Update the entries starting at the line containing "You are a computer-use agent. The width" and ending at the line containing "Action: point(1434,181)": replace "screenshot" with "capture" and keep everything else the same. Output only those lines.
------------
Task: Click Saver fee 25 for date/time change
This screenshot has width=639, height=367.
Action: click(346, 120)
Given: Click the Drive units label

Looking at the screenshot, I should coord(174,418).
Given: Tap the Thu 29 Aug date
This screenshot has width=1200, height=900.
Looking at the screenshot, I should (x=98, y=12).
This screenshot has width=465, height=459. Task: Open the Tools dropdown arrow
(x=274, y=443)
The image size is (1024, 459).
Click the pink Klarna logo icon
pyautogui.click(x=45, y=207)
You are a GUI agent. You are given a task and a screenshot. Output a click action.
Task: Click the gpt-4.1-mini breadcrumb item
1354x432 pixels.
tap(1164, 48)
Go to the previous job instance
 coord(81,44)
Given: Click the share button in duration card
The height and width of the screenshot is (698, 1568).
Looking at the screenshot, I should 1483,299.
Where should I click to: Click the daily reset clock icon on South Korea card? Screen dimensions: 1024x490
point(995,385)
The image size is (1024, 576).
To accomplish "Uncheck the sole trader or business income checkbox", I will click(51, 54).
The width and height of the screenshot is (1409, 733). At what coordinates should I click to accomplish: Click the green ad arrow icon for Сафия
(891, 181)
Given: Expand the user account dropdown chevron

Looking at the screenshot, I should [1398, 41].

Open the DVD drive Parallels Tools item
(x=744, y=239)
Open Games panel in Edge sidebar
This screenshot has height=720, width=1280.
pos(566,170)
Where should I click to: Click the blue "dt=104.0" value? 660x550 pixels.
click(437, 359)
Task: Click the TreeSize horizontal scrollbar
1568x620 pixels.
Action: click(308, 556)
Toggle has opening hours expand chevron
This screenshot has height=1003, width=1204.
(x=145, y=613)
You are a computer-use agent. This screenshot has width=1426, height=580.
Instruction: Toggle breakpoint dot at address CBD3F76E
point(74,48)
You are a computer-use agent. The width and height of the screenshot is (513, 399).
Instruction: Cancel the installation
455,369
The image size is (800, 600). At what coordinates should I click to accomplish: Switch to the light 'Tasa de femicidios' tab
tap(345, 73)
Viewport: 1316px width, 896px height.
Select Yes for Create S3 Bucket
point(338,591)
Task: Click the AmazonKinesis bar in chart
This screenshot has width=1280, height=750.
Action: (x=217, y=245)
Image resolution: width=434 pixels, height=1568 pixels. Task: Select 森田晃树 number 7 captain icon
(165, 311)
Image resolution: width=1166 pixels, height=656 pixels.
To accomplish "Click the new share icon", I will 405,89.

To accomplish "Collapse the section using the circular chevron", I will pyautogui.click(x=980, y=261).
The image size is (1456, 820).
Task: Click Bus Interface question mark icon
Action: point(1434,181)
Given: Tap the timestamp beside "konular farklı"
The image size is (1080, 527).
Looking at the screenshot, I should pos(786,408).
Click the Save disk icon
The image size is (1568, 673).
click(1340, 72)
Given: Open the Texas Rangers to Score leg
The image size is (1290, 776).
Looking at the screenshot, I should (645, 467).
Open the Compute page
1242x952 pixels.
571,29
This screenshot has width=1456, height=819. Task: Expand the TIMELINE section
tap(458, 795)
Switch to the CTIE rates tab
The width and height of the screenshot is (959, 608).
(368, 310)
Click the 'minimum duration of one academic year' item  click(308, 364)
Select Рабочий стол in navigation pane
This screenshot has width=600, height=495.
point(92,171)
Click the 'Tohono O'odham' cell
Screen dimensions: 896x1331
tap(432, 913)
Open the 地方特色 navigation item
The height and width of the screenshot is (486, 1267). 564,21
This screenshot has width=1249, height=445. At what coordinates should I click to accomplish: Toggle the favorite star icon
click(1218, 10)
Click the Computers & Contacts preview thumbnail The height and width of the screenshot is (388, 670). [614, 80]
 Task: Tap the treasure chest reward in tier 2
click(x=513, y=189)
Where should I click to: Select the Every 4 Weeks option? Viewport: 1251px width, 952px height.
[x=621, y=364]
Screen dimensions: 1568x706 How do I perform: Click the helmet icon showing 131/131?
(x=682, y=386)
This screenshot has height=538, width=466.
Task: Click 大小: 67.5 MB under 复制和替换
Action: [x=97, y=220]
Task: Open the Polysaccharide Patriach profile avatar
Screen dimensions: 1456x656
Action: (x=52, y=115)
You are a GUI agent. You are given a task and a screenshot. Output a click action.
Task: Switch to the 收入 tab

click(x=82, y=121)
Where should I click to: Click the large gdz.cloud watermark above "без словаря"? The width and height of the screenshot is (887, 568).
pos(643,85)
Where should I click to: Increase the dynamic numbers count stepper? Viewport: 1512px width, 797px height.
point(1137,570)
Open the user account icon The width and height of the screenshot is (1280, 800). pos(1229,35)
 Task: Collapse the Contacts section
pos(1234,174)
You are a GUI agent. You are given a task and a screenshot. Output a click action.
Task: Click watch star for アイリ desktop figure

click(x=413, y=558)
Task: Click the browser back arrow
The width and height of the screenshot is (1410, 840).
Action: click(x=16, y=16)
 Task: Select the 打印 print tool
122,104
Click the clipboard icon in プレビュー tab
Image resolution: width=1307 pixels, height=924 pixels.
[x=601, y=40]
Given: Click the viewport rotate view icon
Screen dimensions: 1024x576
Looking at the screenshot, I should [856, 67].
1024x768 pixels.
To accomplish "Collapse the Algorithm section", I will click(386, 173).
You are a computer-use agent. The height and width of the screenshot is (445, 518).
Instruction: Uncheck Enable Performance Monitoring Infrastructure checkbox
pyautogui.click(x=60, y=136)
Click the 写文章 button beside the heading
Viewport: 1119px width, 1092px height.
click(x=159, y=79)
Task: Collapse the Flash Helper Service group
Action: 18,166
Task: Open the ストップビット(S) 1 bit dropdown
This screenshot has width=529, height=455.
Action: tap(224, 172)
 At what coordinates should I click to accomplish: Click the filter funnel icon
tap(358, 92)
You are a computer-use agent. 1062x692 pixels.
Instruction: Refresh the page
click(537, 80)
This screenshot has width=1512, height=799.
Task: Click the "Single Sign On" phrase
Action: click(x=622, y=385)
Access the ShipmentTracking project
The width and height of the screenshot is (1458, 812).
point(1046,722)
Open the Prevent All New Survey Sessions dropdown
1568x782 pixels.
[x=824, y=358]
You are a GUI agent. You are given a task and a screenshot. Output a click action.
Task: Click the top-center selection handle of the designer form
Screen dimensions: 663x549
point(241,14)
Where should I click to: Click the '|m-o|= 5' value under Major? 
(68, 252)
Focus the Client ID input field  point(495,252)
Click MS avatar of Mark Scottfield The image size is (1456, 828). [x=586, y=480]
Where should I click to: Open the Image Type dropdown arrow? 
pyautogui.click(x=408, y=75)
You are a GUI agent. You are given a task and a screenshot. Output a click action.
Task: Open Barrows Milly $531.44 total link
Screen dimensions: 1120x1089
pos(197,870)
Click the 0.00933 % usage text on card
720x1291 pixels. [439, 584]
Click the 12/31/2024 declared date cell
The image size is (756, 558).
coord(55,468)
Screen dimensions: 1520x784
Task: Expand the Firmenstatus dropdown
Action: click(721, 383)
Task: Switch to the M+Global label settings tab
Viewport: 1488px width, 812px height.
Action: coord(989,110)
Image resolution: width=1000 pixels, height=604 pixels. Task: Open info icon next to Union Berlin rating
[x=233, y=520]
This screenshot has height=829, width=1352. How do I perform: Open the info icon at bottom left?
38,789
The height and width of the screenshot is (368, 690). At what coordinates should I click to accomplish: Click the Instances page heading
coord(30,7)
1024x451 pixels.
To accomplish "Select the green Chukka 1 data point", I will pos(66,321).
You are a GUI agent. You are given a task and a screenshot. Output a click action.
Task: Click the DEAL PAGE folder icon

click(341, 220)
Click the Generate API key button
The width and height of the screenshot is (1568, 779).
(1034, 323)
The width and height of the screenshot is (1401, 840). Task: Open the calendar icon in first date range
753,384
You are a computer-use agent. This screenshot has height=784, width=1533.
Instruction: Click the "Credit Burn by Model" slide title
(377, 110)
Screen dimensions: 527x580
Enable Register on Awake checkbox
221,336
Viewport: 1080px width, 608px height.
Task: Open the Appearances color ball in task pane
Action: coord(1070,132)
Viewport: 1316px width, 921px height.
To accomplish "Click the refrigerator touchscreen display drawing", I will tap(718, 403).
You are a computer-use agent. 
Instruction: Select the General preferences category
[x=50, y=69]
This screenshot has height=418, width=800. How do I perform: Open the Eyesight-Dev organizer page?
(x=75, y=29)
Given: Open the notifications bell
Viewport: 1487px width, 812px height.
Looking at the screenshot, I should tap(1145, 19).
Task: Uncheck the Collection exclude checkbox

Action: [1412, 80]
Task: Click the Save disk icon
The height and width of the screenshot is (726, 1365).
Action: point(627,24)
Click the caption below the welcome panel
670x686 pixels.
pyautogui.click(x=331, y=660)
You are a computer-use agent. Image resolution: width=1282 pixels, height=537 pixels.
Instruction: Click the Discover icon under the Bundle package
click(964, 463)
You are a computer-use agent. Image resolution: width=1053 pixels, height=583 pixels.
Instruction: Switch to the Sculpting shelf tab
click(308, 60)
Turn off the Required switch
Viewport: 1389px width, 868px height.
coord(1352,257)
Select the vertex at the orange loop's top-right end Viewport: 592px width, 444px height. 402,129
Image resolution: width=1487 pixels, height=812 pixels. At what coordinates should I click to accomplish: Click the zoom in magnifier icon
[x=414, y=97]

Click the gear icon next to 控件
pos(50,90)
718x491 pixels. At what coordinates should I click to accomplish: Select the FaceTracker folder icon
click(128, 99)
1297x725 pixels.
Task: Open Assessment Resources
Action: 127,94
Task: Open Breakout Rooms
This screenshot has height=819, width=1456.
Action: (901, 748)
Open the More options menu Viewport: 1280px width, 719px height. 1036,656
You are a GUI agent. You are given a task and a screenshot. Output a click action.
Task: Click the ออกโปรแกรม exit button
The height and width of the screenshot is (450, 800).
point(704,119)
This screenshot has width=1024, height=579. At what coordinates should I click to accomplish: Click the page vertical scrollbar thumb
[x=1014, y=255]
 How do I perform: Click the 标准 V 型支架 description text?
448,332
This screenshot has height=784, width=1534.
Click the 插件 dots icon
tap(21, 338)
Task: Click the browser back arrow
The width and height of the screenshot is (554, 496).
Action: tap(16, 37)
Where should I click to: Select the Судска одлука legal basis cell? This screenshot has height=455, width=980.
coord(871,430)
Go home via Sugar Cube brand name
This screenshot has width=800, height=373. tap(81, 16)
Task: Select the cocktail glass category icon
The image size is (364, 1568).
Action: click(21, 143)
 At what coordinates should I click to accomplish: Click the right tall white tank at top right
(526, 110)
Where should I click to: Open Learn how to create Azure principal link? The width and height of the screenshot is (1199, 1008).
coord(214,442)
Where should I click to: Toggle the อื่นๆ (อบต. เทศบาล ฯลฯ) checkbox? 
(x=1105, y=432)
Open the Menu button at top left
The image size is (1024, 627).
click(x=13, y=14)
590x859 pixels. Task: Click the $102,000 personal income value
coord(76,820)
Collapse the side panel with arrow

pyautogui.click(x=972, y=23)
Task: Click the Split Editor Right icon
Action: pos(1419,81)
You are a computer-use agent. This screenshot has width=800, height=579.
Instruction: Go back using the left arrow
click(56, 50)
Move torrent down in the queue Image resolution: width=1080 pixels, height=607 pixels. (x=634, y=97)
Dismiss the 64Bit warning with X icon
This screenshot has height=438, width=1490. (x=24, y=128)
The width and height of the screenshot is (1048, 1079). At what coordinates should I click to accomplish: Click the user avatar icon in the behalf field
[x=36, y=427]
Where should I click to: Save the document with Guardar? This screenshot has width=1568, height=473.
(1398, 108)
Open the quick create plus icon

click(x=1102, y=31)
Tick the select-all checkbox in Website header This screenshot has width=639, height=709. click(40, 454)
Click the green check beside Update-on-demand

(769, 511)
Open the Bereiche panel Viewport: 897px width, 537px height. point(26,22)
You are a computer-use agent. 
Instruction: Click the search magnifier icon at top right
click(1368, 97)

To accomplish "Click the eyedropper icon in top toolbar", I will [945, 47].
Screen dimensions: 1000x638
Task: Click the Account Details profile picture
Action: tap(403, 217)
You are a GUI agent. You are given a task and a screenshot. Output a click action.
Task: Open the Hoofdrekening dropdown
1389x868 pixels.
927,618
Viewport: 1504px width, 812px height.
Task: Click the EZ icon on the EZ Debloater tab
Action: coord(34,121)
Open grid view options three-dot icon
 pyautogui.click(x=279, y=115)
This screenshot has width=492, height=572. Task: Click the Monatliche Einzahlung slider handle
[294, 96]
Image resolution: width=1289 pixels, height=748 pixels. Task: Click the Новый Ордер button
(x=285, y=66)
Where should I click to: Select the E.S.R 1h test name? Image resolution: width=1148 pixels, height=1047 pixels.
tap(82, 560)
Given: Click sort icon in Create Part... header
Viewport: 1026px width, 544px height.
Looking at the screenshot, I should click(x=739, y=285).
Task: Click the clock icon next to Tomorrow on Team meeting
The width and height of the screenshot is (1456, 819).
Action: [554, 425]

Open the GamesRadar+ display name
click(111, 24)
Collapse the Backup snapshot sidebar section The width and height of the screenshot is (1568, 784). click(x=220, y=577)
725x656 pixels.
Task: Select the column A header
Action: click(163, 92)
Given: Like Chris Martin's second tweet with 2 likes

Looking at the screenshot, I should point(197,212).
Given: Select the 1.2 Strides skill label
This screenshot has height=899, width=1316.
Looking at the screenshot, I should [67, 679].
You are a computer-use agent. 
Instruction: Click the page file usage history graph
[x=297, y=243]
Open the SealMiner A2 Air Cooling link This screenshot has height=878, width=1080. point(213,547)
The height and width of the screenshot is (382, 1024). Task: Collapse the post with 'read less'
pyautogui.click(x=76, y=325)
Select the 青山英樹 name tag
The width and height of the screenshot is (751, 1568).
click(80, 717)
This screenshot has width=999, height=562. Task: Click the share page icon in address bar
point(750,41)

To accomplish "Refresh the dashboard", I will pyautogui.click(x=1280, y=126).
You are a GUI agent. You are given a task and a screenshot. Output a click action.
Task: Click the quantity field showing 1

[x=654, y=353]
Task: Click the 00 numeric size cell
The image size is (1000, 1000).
------------
ANSWER FOR THIS EXERCISE:
You are a computer-use agent. The width and height of the capture is (513, 399).
Instruction: Cancel the installation
455,369
The image size is (800, 600). At what coordinates should I click to accomplish: Switch to the light 'Tasa de femicidios' tab
tap(345, 73)
Viewport: 1316px width, 896px height.
Select Yes for Create S3 Bucket
point(338,591)
Task: Click the AmazonKinesis bar in chart
This capture has width=1280, height=750.
Action: (x=217, y=245)
Image resolution: width=434 pixels, height=1568 pixels. Task: Select 森田晃树 number 7 captain icon
(165, 311)
Image resolution: width=1166 pixels, height=656 pixels.
To accomplish "Click the new share icon", I will 405,89.

To accomplish "Collapse the section using the circular chevron", I will pyautogui.click(x=980, y=261).
The image size is (1456, 820).
Task: Click Bus Interface question mark icon
Action: point(1434,181)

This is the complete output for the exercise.